The national average asking price is up 20.2%, and the stock squeeze continues with 33.3% fewer properties available compared to June last year, new data from property website realestate.co.nz shows.
On average, Kiwi homes are costing nearly $150,000 more than they did this time last year and there aren’t any signs to suggest it will slow down, particularly as there are fewer than 14,000 homes available to buy.
In April 2008, at the height of the market, there were 60,000 houses on the market for home buyers.
Fifteen from New Zealand’s 19 regions hit 14-year record high asking prices in June, as stock challenges continue to put pressure on the property market.
The national average asking price is now $875,197 – up 20.2% from $728,328 in June 2020.
Total stock shortages continue to prove challenging for buyers, with 14-year record lows in five regions.

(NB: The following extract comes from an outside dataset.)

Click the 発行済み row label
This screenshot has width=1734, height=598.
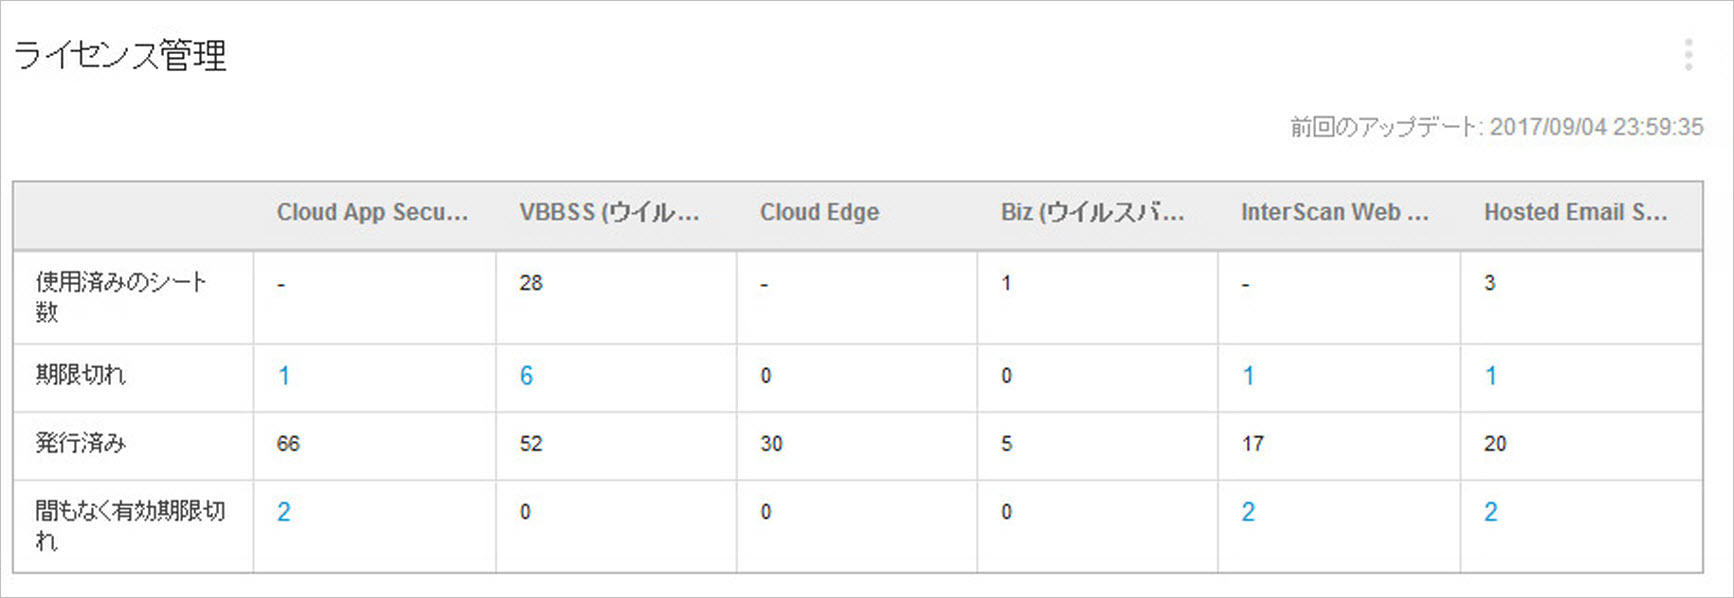tap(80, 444)
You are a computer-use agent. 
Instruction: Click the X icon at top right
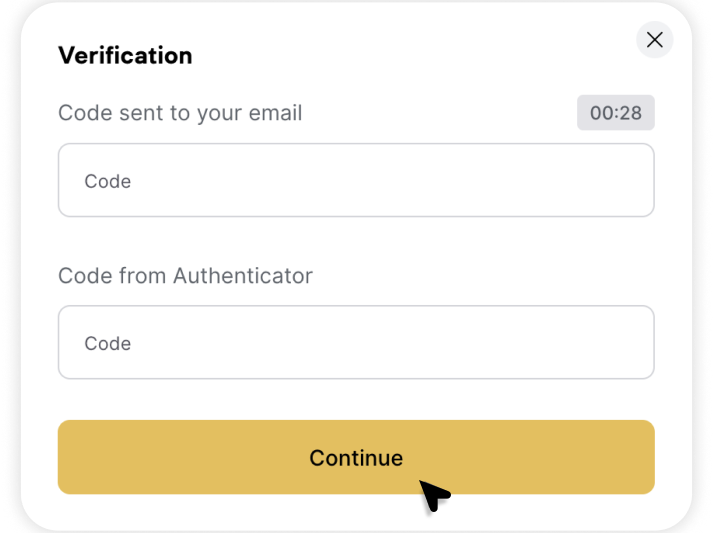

“This is a classic case of supply and demand,” says Vanessa Williams, a spokeswoman for realestate.co.nz.
“While the borders are closed, property remains a focus. Demand is high, but there are not enough homes to purchase,” says Williams.
The region with the greatest average asking price increase in June was the West Coast, which moved from $256,921 to $405,523 – a 57.8% jump in the past 12 months.
Although not a record high, it is the highest asking price for the region in 14 years aside from April 2020, which was skewed substantially by Covid-19 and New Zealand being in lockdown.
REINZ’s data for June shows the West Coast is the only region in New Zealand with a rental yield of more than 5%, suggesting it is the best spot for investors.
Wairarapa and the Central North Island both broke 14-year records, with average asking prices increasing by 37.1% and 35.7% respectively.
Although their asking prices still increased year-on-year, Waikato (up 11.8% to $736,070) and Marlborough (up 28.7% to $680,218) regions didn’t break records.
Central Otago/Lakes District was the only region where prices cooled year-on-year, with a -4.2% drop to $999,354.
“This region has been an outlier recently. Central Otago/Lakes District was one of the five regions that hit record stock lows this month (-34.0%), so it isn’t as if there is a surplus of properties pushing prices down,” Williams says.
District-level data paints an interesting picture: Queenstown District asking prices are down -13.4% compared to this time last year and are down by -27.5% from May 2021.
Central Otago District asking prices also dipped by -3.7% from May, although rose by 4.2% compared to last year.
There were 14-year record stock shortages in Northland (-47.8%), Nelson and Bays (-57.9%), Canterbury (-48.5%), Coromandel (-59.4%) and Central Otago/Lakes District (-34.0%).
In only a handful of regions new listings rose year-on-year, including Marlborough (40.3%), the West Coast (37.8%), Gisborne (29.7%), Central Otago/Lakes District (10.1%) and Wellington (2.1%).
Addressing housing shortage
Several initiatives this year have been focused on housing stock challenges. “For example, retail banks announced incentivised interest rates available to those Kiwis looking to build,” says Williams.
“This is a step in the right direction if the country wants to get on top of the long-term stock shortage.
“Investors are being encouraged to refocus their resources into new builds rather than existing homes, and lower interest rates for those who are building or buying new are heartening signs.
“We may not see the benefit of these incentives immediately, but we’ll certainly feel the buzz of a building boom in the medium to long-term,” says Williams.